Aim of the exercise> Among the entries below, which lines include the string "settings"? Show each one.

Records to process>
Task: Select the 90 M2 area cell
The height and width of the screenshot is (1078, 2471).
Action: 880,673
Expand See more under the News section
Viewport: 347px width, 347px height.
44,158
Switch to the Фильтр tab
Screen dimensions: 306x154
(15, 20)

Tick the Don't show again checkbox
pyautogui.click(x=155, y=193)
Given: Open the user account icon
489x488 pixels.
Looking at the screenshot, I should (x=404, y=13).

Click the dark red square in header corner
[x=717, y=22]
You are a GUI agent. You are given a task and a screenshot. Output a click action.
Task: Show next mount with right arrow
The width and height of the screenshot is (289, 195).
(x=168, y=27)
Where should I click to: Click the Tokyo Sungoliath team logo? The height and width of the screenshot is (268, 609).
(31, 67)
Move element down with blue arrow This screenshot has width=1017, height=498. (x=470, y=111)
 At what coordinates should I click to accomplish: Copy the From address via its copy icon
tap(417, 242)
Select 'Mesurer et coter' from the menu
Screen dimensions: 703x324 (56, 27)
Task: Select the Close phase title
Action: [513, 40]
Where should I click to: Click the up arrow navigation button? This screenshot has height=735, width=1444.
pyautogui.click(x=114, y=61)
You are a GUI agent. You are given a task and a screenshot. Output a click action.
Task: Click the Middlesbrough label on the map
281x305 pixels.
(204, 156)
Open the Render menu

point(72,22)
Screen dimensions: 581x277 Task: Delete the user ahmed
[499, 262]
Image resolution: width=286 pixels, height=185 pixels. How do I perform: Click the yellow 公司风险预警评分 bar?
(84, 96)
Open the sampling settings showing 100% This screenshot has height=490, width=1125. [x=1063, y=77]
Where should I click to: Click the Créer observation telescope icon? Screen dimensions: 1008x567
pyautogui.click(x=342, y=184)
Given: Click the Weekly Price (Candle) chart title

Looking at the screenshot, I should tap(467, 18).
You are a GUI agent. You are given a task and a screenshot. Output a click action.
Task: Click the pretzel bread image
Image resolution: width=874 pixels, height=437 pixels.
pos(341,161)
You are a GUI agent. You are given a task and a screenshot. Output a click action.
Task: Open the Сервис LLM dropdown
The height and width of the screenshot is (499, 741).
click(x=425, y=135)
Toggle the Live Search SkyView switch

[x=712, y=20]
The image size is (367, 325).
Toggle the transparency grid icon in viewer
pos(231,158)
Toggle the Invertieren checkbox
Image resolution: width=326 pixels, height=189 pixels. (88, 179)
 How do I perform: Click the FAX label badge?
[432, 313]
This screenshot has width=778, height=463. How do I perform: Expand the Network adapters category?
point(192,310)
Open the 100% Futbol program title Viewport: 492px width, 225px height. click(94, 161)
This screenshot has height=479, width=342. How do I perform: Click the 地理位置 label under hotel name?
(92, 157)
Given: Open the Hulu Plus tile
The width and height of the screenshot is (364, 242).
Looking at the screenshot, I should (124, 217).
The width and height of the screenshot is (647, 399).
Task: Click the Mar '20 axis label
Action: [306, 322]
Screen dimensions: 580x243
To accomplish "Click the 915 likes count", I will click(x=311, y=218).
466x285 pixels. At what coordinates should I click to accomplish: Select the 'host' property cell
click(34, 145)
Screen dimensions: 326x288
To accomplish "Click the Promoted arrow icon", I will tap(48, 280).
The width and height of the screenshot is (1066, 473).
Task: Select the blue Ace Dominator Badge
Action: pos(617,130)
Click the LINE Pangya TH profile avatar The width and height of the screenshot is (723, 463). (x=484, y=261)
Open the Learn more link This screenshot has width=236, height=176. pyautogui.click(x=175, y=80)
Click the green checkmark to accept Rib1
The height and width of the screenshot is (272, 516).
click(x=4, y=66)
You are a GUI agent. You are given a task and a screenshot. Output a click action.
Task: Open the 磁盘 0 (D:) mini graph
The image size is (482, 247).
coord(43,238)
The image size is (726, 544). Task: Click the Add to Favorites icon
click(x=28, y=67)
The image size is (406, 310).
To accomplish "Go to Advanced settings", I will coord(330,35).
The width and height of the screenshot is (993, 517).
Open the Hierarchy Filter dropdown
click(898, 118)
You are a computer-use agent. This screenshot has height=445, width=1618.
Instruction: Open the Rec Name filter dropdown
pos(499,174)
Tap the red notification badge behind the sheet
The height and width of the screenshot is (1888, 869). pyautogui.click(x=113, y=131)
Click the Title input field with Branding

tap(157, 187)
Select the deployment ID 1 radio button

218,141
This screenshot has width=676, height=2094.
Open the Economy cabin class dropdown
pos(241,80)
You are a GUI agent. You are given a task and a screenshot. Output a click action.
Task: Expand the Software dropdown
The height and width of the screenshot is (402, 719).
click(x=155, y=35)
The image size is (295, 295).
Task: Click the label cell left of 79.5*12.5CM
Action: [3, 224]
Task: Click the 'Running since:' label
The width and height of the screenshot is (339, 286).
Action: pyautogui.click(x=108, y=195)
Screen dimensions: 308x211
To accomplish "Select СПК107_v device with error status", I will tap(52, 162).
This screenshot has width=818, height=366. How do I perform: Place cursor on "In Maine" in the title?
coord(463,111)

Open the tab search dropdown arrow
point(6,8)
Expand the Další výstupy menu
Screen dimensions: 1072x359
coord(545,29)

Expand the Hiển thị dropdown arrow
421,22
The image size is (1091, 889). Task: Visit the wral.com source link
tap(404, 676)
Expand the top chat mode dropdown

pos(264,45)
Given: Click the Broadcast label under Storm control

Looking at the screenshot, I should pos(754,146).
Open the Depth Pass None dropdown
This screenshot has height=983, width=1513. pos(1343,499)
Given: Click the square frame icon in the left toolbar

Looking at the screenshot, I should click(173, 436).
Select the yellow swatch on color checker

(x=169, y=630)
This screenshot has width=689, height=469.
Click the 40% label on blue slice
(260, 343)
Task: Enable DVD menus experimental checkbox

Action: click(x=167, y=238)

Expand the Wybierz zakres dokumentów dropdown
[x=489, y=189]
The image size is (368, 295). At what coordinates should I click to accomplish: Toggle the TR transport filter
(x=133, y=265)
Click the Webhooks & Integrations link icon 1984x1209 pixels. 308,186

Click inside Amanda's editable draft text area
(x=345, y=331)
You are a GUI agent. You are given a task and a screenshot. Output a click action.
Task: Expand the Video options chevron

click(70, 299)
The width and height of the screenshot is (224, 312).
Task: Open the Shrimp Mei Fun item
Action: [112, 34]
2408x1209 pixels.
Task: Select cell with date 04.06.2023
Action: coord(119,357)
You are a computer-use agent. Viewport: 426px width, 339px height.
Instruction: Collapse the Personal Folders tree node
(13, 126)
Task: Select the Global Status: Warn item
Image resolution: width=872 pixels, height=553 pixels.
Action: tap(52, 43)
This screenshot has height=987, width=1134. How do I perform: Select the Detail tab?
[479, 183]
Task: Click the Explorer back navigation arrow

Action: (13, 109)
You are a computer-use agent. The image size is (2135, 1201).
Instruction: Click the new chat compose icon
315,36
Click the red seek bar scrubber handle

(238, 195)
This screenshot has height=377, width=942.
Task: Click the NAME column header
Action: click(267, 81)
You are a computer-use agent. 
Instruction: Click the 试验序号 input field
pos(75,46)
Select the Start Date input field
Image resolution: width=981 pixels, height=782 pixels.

Task answer>
Open the sampling settings showing 100% This screenshot has height=490, width=1125. [x=1063, y=77]
To accomplish "Go to Advanced settings", I will coord(330,35).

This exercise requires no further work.